Sociologiser le politique

Deux réflexions qui tentent de se hausser au niveau « sacré » de l’analyse péremptoire ont attiré mon attention ces jours derniers.

La première est celle du sociologue Alain Bertho qui à propos des « gilets jaunes » déclare:  « On ne peut pas sociologiser trop le mouvement des gilets jaunes. Visiblement c’est un mouvement de la France des petites villes, de gens qui ne sont pas très riches. »  (Regards.fr, jeudi 29 novembre 2018). Le malaise de cette science du social découpée en une multitude de sous-spécialités sectorielles dont je vous épargne la liste est évident.

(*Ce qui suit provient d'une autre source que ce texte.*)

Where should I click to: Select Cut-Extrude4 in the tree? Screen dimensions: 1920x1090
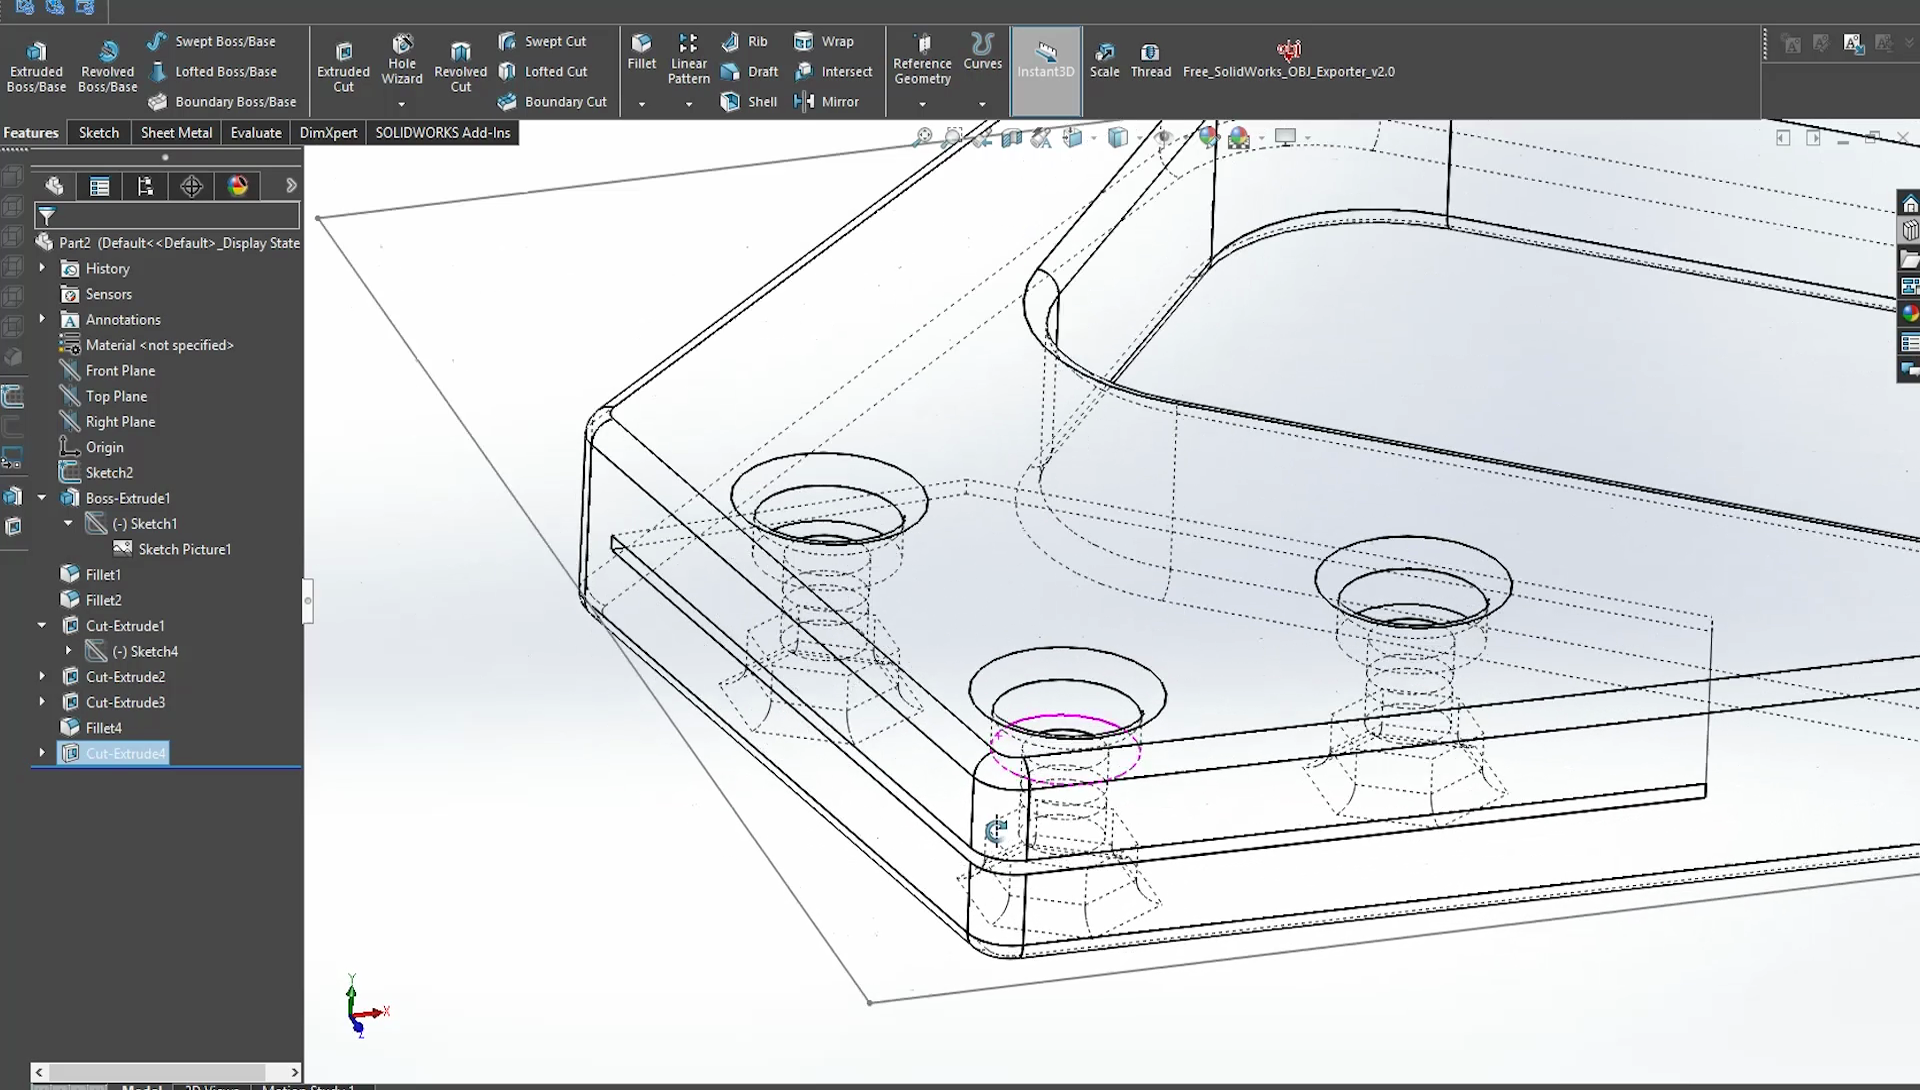point(125,753)
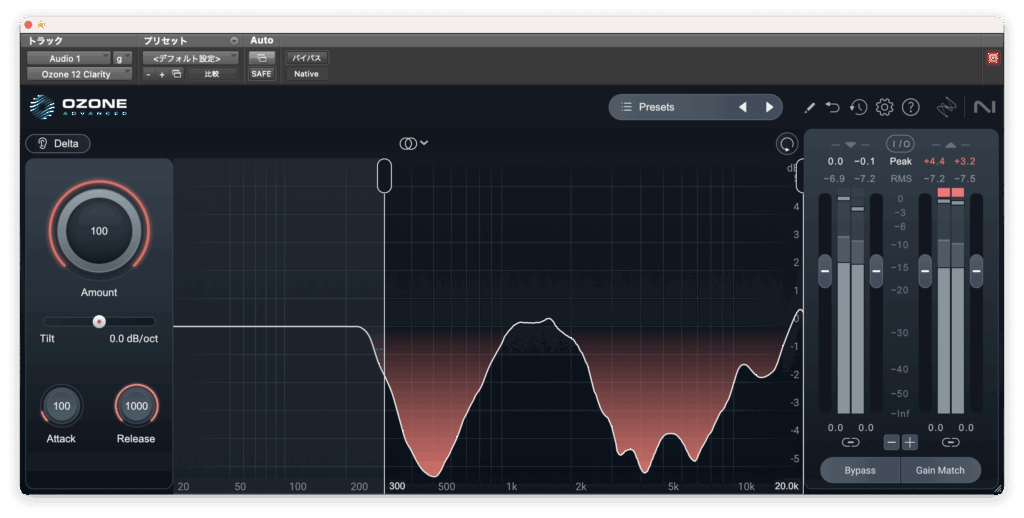This screenshot has width=1024, height=518.
Task: Click the Tilt slider handle
Action: coord(99,321)
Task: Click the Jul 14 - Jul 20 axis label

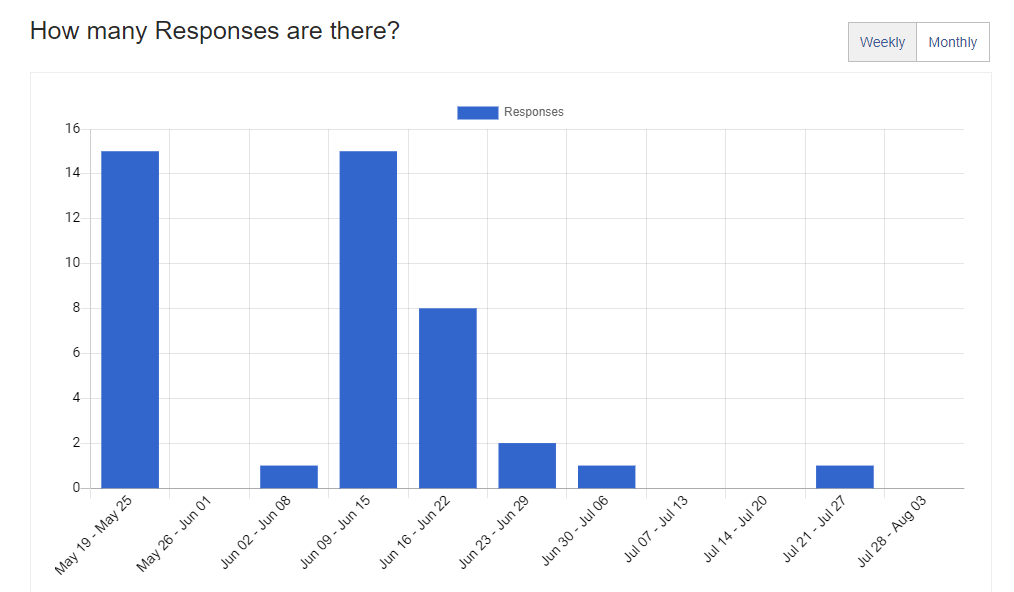Action: (734, 531)
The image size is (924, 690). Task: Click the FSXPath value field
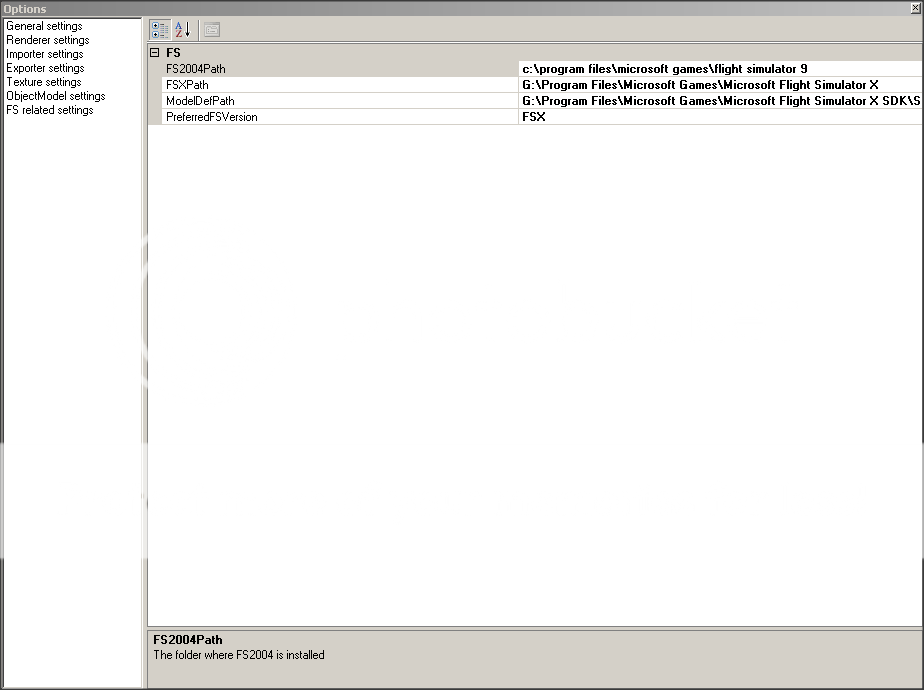[x=700, y=84]
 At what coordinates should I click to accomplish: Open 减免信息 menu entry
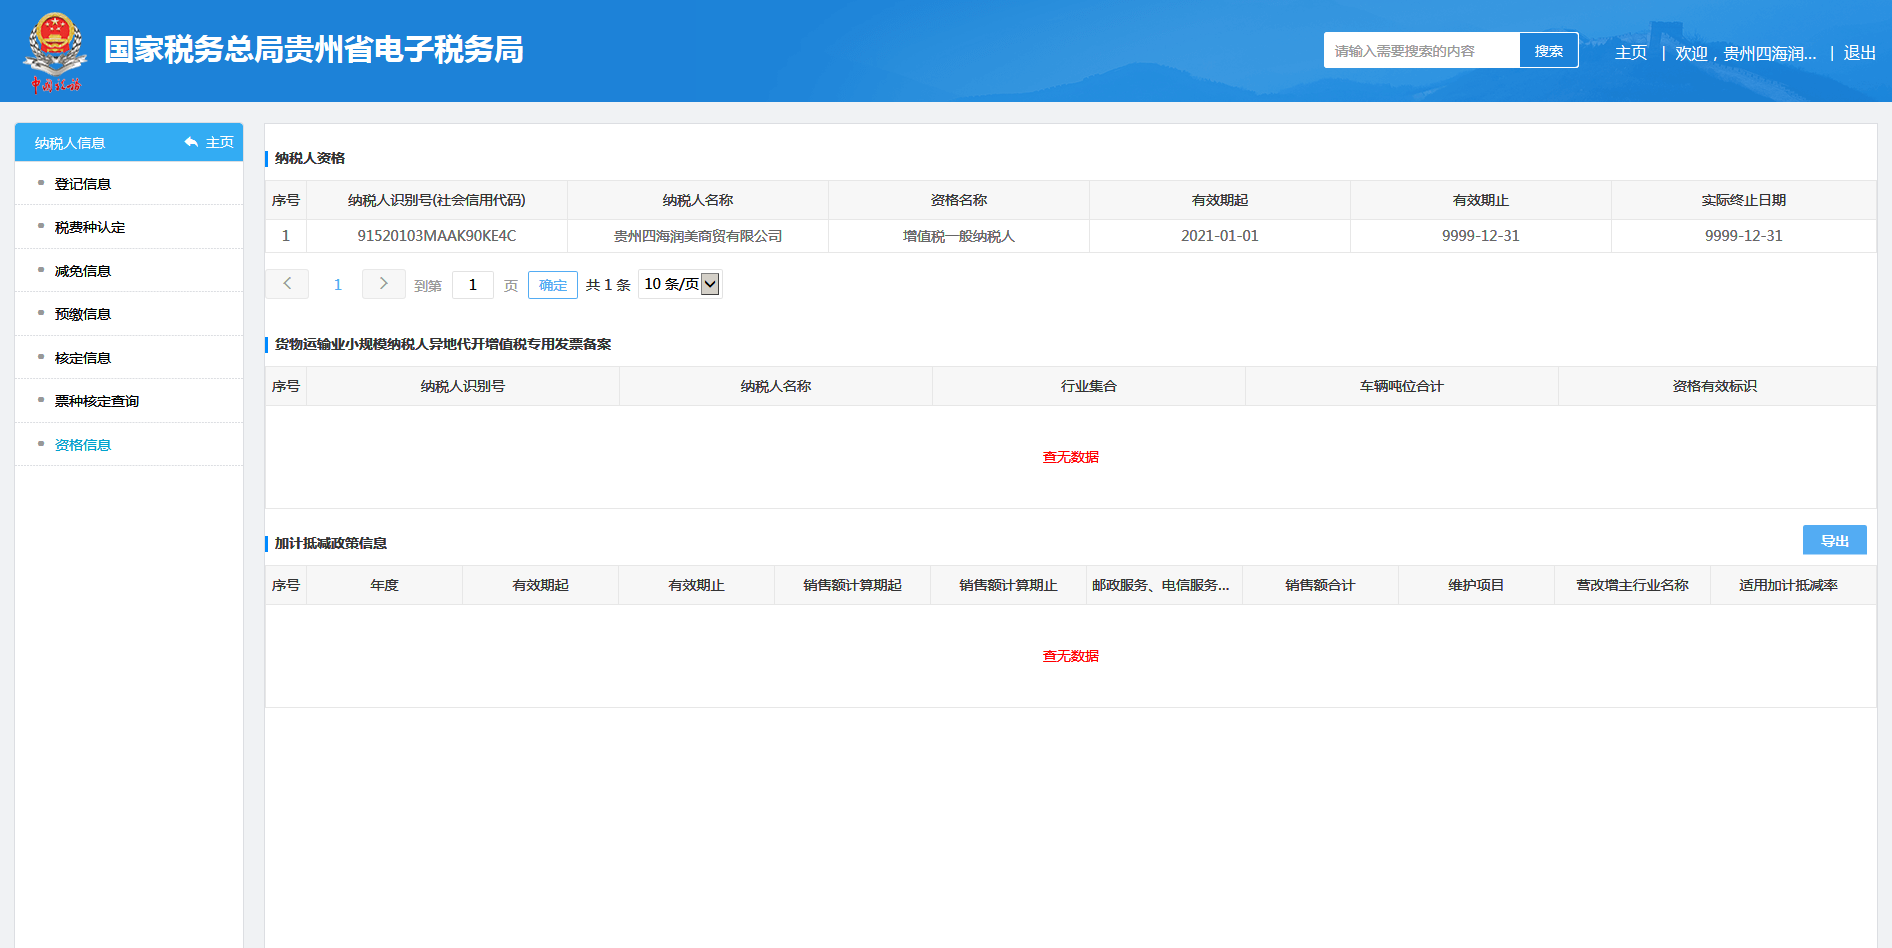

L’objet d’études « gilets jaunes » semble échapper à toute insertion dans telle ou telle catégorie d’analyse, qu’elle soit  sociale, électorale ou philosophique (il est « insaisissable » dit Alain Bertho) et en dehors de la maigre définition qu’Alain Bertho en donne (« mouvement de la France des petites villes »),  cette difficulté est au  fondement d’une réticence certaine de cet universitaire qui lui vaut sur Youtube un chapelet de critiques quelquefois très acerbes.

La seconde est liée au résultat des élections régionales andalouses, scrutin qui s’est déroulé dimanche dernier et qui a entériné un très fort recul (qualifié d’historique) du Psoe, une progression spectaculaire de la droite ultra-libérale (Ciudadanos) le recul de la mouvance Podemos/IU andalouse (la liste Adelante) et l’irruption d’une mouvance nationaliste xénophobe (le mouvement Vox) qui obtient 12 sièges sur 110 et près de 400 000 voix. Les explications existent à ce surgissement :pression migratoire, chômage et pauvreté, corruption des élites socialistes. Le quotidien La Vanguardia parle lui de dystopie, faute de mieux. Pour lui c’est là l’effet de ce « fantôme qui parcourt l’Europe », du réveil d’un Béhémoth menaçant, d’un fascisme qui n’en porte pas le nom, en quelque sorte.

Nous voici donc devant deux dystopies, autrement dit deux récits du monde dans lequel nous vivons, difficilement saisissables par l’analyse classique. Revenons sur le sens même du terme dystopie. C’est un récit social, la projection fictive d’une pensée sombre. Le dictionnaire La Toupie donne comme exemple le roman 1984 de Georges Orwell.

Le journaliste de La Vanguardia qui analyse le résultat de ces élections y voit reflétée la dystopie trumpienne, une vision d’un monde où le bonheur n’est plus de mise puisque « les gens heureux » sont assaillis de tous côtés par le mal. Ce mal c’est le politiquement correct (les lois contre les violences faites aux femmes, par exemple), la menace d’éclatement de  l’Espagne (la question catalane y est pour beaucoup) , les flux migratoires, etc. Les lignes de programme de Vox sont assez éloquentes et très proches d’autres mouvements nés en Europe au cours de ces trente dernières années qui ont acquis une authentique puissance électorale.  En tentant de savoir d’où viennent ces 400 000 voix, le journaliste Carles Castro, après un subtil jeu de bonneteau avec les chiffres et en usant de catégories étranges (votes « structurels » de gauche, etc.) en conclue:

En el caso de Vox, han convergido votantes de la derecha clásica, pero también sectores populares en contacto con la inmigración que hasta ahora votaban al PSOE o a Podemos (o que no votaban). Y esa hipótesis se apoya en el hecho de que los resultados de la izquierda en zonas con alta presencia migratoria suelen situarse por debajo de la media (y los de Vox, por encima). Y eso ha ocurrido incluso en históricos feudos socialistas o comunistas.

Cette vielle antienne selon laquelle c’est la gauche qui fait l’extrême droite est familière aux analystes français, puisque leur dogme a toujours été que le vote FN (ou RN) est en bonne partie un ancien vote communiste. J’en veux pour preuve qu’en évoquant l’histoire du poujadisme, les journalistes ne cessent de répéeter qu’ne son temps ce mouvement avait été soutenu par le PCF. Or aujourd’hui cette façon d’analyser les poussées de l’extrême droite n’ont aucun sens puisqu’il y a bientôt plus d’une génération qu’il n’y a plus de vote communiste. Ajoutons, pour donner bonne mesure que, même au temps de leur puissance militante et électorale, les PC d’Europe, hormis le PCI dans les années 40/50, n’ont été hégémoniques chez les ouvriers.